Despite all these changes the ICC have never really changed much about test cricket. They have in a way provided the purists to keep their form of the game whilst changing the other formats keeping people who embrace change rather happy also. It is unknown if many of these purists will dislike the idea of day/night test cricket, only time will tell on this. This could be as simple as people not liking change. Things such as lunch probably would be scrapped in this new type of test cricket, this is something that not everyone will like.
I for one agree with the new idea in principle for day/night test cricket, but believe it has to be done rightly. Is the pink ball the right ball to play with? According to Samit Patel who has played in the trial of day/night test cricket it isn't the right ball. He states that the pink ball does nothing in the day, but as soon as the lights came on the ball did too much. If this is true this could give a team an unfair advantage.
Another disadvantage of this is the due factor, especially in Asia. The team bowling under lights may struggle to field properly and the ball could slip from their hands.

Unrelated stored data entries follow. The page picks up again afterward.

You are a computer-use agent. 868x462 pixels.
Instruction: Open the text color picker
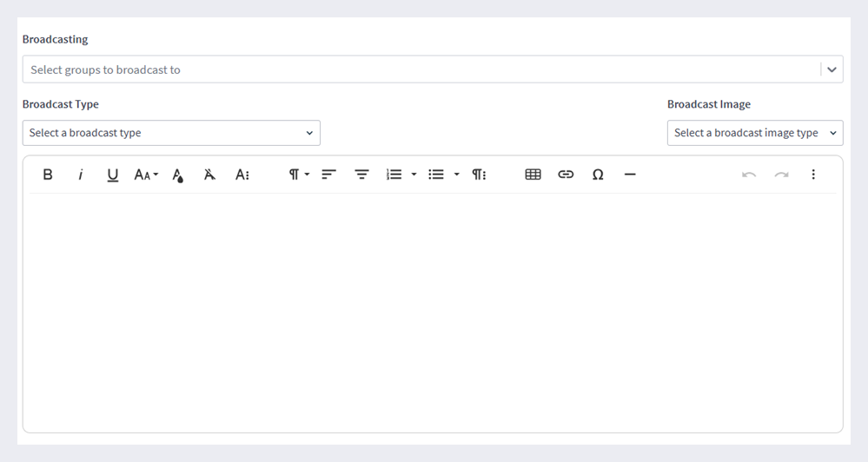pos(178,175)
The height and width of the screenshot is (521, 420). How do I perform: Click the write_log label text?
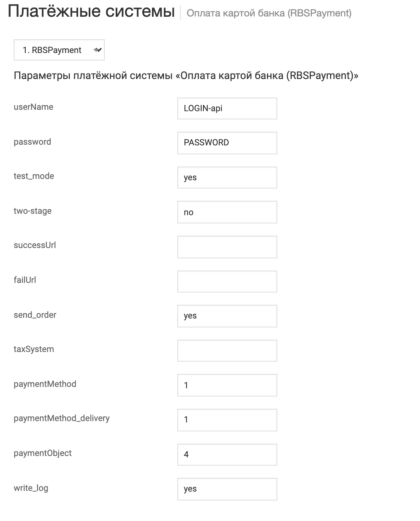point(31,488)
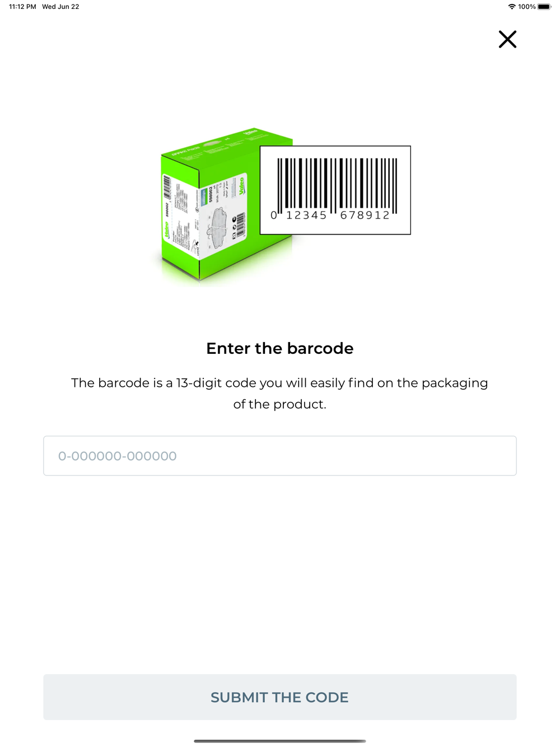
Task: Close the barcode entry screen with X
Action: 507,39
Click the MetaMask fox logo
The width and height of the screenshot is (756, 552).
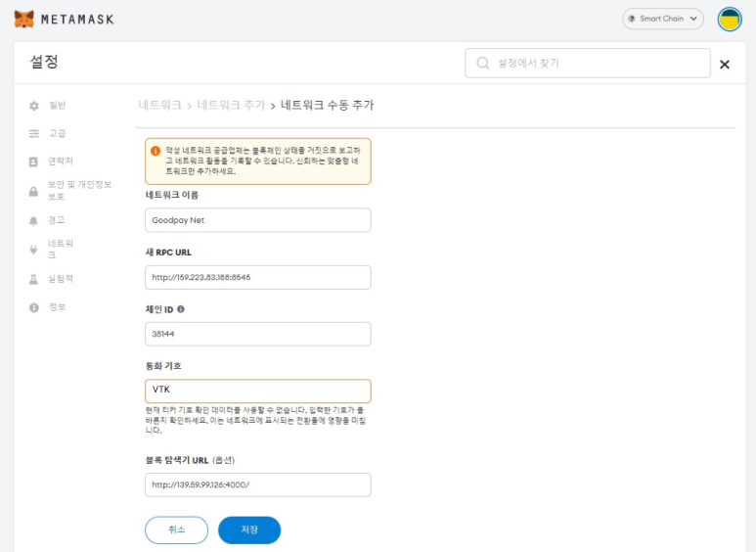click(24, 19)
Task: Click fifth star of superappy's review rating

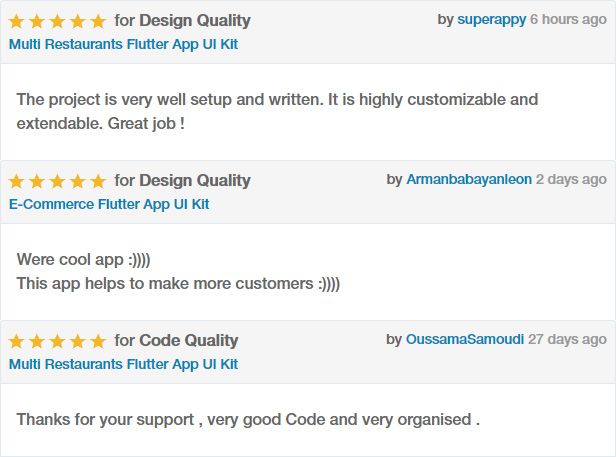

In particular if you watch Dhoni, when playing a day/night ODI in Asia he will always bowl first if he wins the toss. This could mean that a team bats terribly in the evening and improve because of due in the night, only because of the due factor.
The advantage of having day/night tests could mean more great test cricket. Can you imagine the first test at Sofia Gardens where Monty Panesar and James Anderson blocked out the match versus Australia under lights? The atmosphere was already very good, it would have been even better. Another advantage of having this is that a whole new audience will watch test cricket. The kids who may not be into test cricket may actually sit and watch because their dad is home from work and watching.
I am pretty sure that advertisers and players would prefer the new timings as well, giving them more tv time. In my opinion it could work, and the benefits definitely out way the negatives of this, but they ICC should work on finding the right ball and a proper solution to the due factor. Why not try having the red ball during the day part of the game and use the white ball in the night? This probably would mess up a teams bowling plan as many teams believe that certain players bowl better with the white ball and not the red.
I wonder if anyone is really in favour of day/night tests or really against, I would love to know in the comments section.